**WORK TO COMPLETE**
Go through the lines below. Copy those with "computer".

**PROVIDED DATA**
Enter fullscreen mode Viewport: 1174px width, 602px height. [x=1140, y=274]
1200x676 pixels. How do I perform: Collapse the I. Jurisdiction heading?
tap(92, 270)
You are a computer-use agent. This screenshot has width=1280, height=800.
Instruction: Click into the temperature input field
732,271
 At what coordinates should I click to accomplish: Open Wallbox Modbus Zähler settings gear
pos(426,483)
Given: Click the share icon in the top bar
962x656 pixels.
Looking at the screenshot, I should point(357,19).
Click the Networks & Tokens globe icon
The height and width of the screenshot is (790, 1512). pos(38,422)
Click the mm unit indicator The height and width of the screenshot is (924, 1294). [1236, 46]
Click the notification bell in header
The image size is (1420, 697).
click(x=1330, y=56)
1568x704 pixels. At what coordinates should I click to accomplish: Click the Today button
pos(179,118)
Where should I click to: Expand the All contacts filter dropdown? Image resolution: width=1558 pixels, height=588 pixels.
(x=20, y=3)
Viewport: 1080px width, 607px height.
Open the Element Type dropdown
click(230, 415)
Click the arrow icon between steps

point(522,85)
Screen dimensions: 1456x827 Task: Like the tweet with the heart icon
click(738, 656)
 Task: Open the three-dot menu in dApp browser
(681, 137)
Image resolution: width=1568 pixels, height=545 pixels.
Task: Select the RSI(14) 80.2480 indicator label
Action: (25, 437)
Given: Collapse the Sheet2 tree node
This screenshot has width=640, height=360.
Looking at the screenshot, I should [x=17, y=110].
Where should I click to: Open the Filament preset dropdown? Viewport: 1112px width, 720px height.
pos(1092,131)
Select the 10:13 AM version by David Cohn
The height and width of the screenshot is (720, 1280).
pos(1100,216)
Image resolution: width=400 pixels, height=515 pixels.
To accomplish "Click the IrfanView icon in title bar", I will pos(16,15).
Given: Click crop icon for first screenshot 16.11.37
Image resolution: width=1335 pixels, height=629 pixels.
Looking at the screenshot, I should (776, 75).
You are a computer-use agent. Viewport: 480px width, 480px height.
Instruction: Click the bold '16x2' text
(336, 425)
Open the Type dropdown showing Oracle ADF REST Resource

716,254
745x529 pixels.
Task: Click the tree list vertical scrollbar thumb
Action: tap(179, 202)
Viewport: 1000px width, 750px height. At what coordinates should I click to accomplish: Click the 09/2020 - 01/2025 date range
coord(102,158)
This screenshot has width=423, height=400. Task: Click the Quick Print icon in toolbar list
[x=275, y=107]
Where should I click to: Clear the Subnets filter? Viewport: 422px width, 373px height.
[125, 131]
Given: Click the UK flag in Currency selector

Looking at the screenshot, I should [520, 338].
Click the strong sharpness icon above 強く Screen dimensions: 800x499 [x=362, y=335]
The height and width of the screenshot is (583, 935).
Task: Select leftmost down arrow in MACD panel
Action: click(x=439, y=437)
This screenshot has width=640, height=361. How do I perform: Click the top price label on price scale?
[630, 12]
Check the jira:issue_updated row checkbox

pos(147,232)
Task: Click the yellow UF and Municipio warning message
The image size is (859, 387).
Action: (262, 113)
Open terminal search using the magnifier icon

**EXERCISE RESPONSE**
You are a computer-use agent. This screenshot has width=1280, height=800.
You are a computer-use agent. Viewport: 480px width, 480px height.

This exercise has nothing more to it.